Truth, I totally wanted it. Totally wanted to say, “Yes!” Instantly, I felt like a cartoon character that zooms straight up, hits the ceiling, flattens out, peels away, and slowly drifts back to the ground. I saw those sapphires around my neck and felt the glee of their weight against my skin. Then, I reeled myself in, and with rare obedience to common sense, conceded that would be an illogical, irrational, selfish, crazy thing. We’re not the Kardashians. We both came from lower-middle-class, urban neighborhoods where everyone’s dad was either a cop, a fireman, or a factory worker. Kids of working-class, first-generation Americans. It wasn’t in our DNA to be financially frivolous. We couldn’t make a purchase like that, but he could only see how happy that necklace would make me, and he wanted with all his heart to give me that new plaything. I wondered if there was someone in Gwennie’s life who loved her enough to offer her a necklace like that, one she wouldn’t have to steal but accept out of pure love. Why I thought of Gwennie at a euphoric moment like this, I can’t figure. I resent that I will always see her face when a special jewelry moment arises. I resent that she casts a permanent shadow on my bling highs because of stealing that one gold-and-pearl-cross necklace all those years ago, a necklace whose monetary value didn’t register for me at that age, but the sentiment did. I loved my Aunt Maryann very much, and she gave me that necklace. Gwennie took the necklace, and I felt so hurt, so sad because it represented Aunt Maryann. I never wanted Aunt Maryann to know it was gone.
Admittedly, while strolling around Manhattan, I have visited 47th Street — the diamond district, my favorite street to hang out on — several times looking for a more affordable version of that sapphire necklace. There are options at one-third the price, definitely not the same as the $48,000 version, but still beautiful. Maybe for our next anniversary I’ll branch out to sapphires. I mean, I should. It’s our son’s birthstone. And after a few years, when we’re older and I’ve had my fill of sapphires, I’ll move onto aquamarine, our daughter’s birthstone. That’s a more affordable stone, so it should work out nicely on a retirement budget.

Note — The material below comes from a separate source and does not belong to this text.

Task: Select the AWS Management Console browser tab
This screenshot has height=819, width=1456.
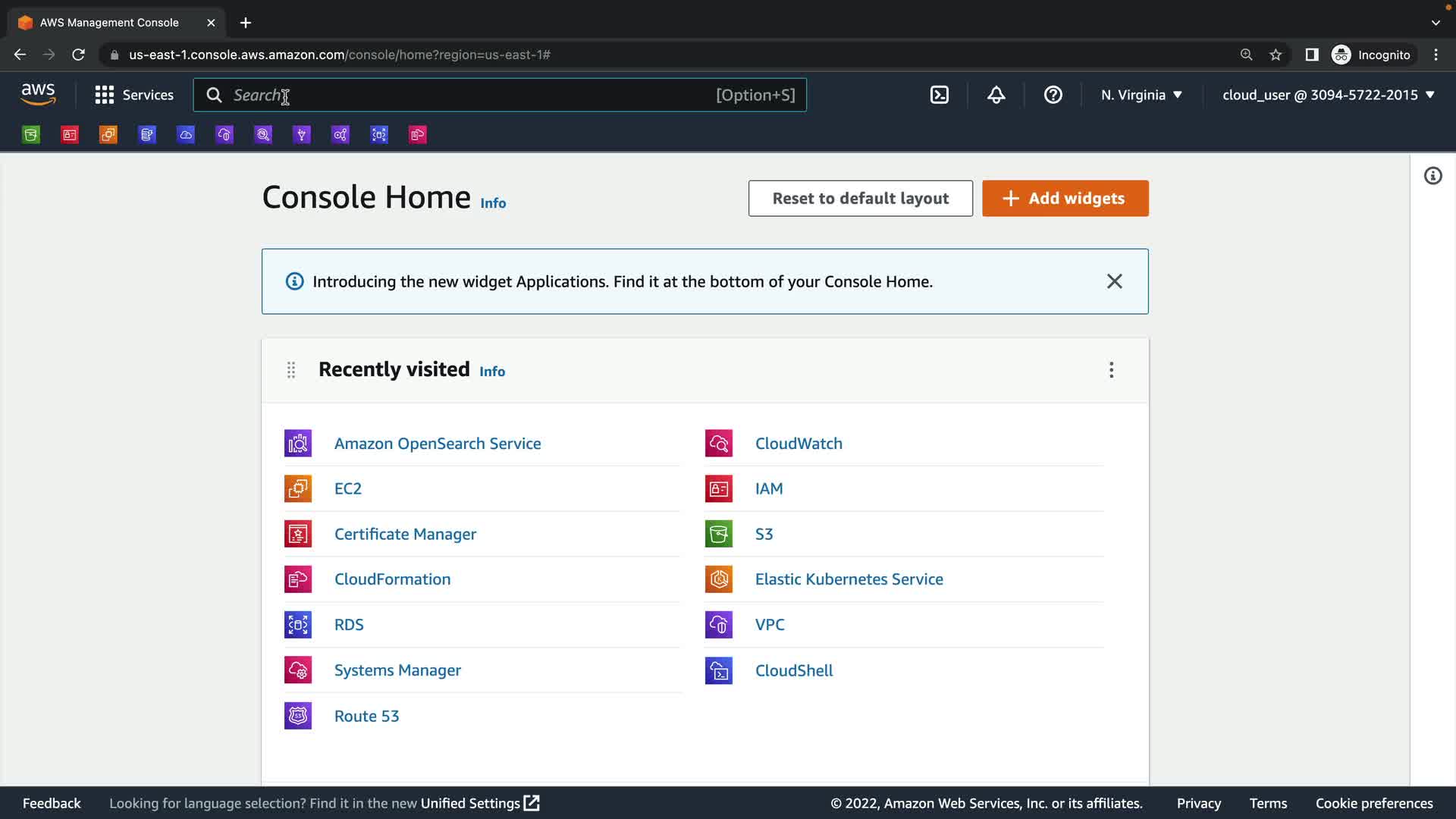Action: [109, 23]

Retirement, a lot of jewelry and a long way from being seven years old and Gwennie.
Haven’t heard anything about Gwennie in a long time. I don’t know where Gwennie is today or if she’s even alive. I know where I am, though. Losing that gold-cross necklace all those years ago doesn’t matter anymore. I have my revenge. It came to me in divine ways. Karma maybe. I never ridiculed Gwennie or did anything to avenge her taking my necklace. I even played with her and invited her to my birthday party after that incident. In a way, even then, I think I felt sorry for her. Her father had left them. Her single mom, always disheveled-looking from what I can remember, didn’t clean and dress Gwennie and her brothers and sister in crisp, new clothes. Her grandmother and uncle lived with them in their cluttered, crowded, broken house. Her live-in uncle was an alcoholic, and even the little kids on the block knew that Gwennie’s family was even more poor than the rest of us. I wonder if Gwennie’s adult life was better than her childhood. I hope it was. Really. I hope Gwennie can buy her own jewelry now.
I am blessed by and grateful for my children who gave me two more gem stones to collect. And for my husband and his willingness and desire to make me happy. I don’t need the $48,000 sapphire necklace. I married an emerald. I raised a sapphire and an aquamarine. It’s all good, Gwendolyn L.